Worried sports reporters, commentators and executives seem puzzled by the rapidly dropping attendance rates at professional games.
Attendance is reportedly down 5 percent across the sport in this year alone. Tampa's Rays rank 24th in average attendance, which moved the team's president to comment that professional "baseball may not work here ... in the worst major-league market in the sport."
But it's no mystery to me why baseball is withering as a professional spectator sport: The cause is a witch's brew of economics and significantly changing social values. At an economically depressed time, when the average fan is running out of cash to pay sky-high ticket and refreshment prices, general interest in watching grown boys chew, scratch and spit is fast disappearing.
When teams pay players million-dollar salaries, they have to pass those ridiculous costs on to the fans. There's a parallel to be seen in the failure of our automobile industry, which carelessly paid its workers more than the market would stand, and so failed to compete with manufacturers working with somewhat more reasonable labor costs.
Baseball is a game; no game player is worth anything close to what these teams have been offering: $50,000 a year for the best players seems more than generous to me.

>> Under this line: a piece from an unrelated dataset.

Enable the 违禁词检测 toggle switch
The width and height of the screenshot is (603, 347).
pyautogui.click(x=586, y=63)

But even were the teams to cut present bloated salaries and ticket prices by 90 percent and also reduce the price of peanuts, popcorn and soda pop to something nearly reasonable, attendance will continue to fall.

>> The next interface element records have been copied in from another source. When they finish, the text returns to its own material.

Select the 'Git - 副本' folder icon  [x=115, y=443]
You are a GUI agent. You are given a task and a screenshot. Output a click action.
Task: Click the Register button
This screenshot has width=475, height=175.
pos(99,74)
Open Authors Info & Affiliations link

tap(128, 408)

The underlying reason has to do with relatively recent, major changes in the character of our general population.
Games, as was obvious to Roman emperors trying to divert the population's attention from significant and worrisome problems facing the empire, can be an "opiate to the masses." They also observed that classic Greek games, such as foot races and discus throwing drew small crowds; nude wrestling and boxing fared only slightly better.
What really brought in the masses were the more violent and bloody spectacles, such as fights to the death between gladiators or the feeding of Christians to wild animals.
Sadly, we've advanced but little since those times. We'd much rather watch slam-bang football, a smash-'em-up car race or a snorting monster truck show than see baseball players scratch their armpits (or worse).
Television and movies have created a population that revels in violence, action, noise and spectacle.
Sorry Babe and Lou, but baseball is simply out of favor and may never recover - not even were the owners to accomplish the seeming impossible feat of restructuring costs and prices to make it somewhat worthwhile to attend a game.
Looks to me like winter has come sooner than expected for the boys of summer. It's no great loss!